* [Data for the task]
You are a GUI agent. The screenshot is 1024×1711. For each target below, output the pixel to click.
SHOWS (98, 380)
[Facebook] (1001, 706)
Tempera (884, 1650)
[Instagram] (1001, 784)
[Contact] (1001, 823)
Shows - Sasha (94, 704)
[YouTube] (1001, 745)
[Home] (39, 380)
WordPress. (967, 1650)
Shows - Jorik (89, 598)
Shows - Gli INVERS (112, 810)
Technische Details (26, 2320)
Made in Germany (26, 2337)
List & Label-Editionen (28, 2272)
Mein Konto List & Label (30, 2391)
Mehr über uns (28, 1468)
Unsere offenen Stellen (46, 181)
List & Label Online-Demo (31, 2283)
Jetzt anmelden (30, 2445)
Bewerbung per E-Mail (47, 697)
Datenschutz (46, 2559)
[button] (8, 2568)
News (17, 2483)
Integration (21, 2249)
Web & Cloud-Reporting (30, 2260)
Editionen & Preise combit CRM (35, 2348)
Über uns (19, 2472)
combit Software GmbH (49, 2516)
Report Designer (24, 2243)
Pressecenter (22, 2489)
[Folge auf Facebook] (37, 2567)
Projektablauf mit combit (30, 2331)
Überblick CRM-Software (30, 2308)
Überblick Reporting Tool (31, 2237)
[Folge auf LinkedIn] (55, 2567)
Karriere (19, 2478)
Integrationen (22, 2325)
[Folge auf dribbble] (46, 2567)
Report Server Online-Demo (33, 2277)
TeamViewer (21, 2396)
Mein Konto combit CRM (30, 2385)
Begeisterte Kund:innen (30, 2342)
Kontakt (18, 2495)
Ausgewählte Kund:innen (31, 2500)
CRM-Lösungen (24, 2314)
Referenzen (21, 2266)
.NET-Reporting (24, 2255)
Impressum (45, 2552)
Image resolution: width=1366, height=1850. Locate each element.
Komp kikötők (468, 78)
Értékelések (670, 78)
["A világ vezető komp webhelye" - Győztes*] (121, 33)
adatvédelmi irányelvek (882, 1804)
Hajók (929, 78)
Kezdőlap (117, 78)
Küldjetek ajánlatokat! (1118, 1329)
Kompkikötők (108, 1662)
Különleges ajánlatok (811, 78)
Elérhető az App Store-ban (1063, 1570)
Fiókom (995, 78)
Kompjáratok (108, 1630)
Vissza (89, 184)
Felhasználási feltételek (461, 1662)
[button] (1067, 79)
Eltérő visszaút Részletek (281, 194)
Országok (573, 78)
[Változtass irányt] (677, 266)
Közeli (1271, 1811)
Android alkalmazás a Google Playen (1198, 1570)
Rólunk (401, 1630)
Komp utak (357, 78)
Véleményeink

* [Instructions for the task]
Output exactly, and only, the lines running from the one that contains "Hajók (929, 78)" through the last line of the entries above.

* [Completed task]
Hajók (929, 78)
Kezdőlap (117, 78)
Küldjetek ajánlatokat! (1118, 1329)
Kompkikötők (108, 1662)
Különleges ajánlatok (811, 78)
Elérhető az App Store-ban (1063, 1570)
Fiókom (995, 78)
Kompjáratok (108, 1630)
Vissza (89, 184)
Felhasználási feltételek (461, 1662)
[button] (1067, 79)
Eltérő visszaút Részletek (281, 194)
Országok (573, 78)
[Változtass irányt] (677, 266)
Közeli (1271, 1811)
Android alkalmazás a Google Playen (1198, 1570)
Rólunk (401, 1630)
Komp utak (357, 78)
Véleményeink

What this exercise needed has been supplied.